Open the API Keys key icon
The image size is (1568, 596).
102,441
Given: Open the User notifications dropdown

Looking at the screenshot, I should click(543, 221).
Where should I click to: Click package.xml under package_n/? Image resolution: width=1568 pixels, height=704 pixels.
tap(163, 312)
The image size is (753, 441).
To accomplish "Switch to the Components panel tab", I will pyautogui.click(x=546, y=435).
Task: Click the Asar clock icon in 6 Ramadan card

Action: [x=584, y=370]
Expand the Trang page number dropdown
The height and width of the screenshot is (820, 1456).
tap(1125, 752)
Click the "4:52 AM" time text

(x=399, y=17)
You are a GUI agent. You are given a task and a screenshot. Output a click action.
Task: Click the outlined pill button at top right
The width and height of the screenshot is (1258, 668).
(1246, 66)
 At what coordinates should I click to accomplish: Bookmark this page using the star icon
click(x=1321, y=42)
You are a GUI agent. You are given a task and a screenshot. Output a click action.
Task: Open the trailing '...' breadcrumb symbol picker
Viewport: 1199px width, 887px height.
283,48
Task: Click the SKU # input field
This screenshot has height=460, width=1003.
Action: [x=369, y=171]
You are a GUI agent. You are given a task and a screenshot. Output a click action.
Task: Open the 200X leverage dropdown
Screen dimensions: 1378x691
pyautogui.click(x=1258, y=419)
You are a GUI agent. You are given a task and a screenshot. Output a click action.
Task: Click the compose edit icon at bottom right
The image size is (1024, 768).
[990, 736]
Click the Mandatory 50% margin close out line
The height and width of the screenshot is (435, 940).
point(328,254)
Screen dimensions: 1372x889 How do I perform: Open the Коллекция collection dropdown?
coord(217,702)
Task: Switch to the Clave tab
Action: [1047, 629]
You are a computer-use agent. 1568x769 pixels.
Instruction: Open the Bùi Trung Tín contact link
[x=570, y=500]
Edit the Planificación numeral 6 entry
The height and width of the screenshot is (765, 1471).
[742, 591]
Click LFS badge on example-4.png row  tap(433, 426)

What to do:
Go over the listing above and copy out each line that includes "right".

Output for this exercise:
Task: Click the outlined pill button at top right
Task: Click the compose edit icon at bottom right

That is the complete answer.